┌─ PROVIDED RECORDS

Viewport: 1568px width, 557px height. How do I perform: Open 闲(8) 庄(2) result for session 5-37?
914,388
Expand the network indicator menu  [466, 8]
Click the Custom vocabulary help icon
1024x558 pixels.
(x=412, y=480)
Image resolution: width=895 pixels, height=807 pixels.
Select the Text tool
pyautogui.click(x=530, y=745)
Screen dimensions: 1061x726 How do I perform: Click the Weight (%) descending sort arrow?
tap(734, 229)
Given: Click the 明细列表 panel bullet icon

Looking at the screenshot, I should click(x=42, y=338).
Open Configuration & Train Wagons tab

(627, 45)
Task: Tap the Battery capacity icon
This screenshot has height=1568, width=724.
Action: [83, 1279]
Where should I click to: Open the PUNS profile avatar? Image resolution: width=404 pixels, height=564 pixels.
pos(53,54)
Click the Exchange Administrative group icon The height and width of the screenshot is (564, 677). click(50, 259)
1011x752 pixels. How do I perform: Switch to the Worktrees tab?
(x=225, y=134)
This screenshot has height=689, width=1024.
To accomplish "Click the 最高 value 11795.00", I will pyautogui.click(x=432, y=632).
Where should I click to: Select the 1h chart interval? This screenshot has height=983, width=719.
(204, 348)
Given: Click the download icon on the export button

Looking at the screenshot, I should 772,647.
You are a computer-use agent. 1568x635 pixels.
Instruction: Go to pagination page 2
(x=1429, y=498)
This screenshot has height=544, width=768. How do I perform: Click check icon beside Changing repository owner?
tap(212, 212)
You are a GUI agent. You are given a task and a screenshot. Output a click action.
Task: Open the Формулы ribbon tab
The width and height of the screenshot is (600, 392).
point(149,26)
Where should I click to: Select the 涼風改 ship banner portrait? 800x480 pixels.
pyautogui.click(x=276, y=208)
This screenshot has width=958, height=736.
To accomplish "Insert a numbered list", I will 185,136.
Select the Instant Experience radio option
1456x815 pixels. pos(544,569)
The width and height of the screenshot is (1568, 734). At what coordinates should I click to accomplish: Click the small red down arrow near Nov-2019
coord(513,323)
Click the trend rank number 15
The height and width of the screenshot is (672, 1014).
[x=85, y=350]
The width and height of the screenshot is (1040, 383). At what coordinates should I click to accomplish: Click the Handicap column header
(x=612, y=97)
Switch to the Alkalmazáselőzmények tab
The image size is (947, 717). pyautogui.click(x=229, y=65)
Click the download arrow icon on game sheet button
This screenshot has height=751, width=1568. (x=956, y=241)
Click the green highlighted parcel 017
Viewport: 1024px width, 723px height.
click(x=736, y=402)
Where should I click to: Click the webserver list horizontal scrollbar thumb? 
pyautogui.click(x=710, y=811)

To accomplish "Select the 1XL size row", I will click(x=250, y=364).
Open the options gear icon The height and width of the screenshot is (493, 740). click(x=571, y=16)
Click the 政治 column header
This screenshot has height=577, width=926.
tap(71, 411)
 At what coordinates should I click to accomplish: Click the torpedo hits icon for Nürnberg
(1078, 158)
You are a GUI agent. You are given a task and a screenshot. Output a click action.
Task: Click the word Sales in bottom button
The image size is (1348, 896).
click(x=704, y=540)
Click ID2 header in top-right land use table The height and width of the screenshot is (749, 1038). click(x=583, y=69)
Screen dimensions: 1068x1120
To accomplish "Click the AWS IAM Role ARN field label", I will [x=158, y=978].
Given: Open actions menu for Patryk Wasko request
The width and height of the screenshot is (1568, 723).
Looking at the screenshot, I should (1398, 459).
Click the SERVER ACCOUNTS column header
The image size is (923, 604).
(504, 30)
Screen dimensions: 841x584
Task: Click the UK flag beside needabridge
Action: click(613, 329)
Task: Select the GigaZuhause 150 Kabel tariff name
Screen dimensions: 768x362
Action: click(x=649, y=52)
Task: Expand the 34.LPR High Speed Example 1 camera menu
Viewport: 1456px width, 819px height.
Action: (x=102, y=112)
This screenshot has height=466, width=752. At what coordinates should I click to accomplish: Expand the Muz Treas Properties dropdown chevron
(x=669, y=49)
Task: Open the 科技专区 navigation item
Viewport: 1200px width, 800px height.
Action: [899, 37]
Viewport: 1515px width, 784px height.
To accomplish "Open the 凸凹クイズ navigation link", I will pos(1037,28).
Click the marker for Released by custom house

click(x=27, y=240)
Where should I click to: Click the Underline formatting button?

└─

TASK: All lines of the data that hold "menu" need to be copied.

RESPONSE AREA:
Expand the network indicator menu  [466, 8]
Given: Open actions menu for Patryk Wasko request
Task: Expand the 34.LPR High Speed Example 1 camera menu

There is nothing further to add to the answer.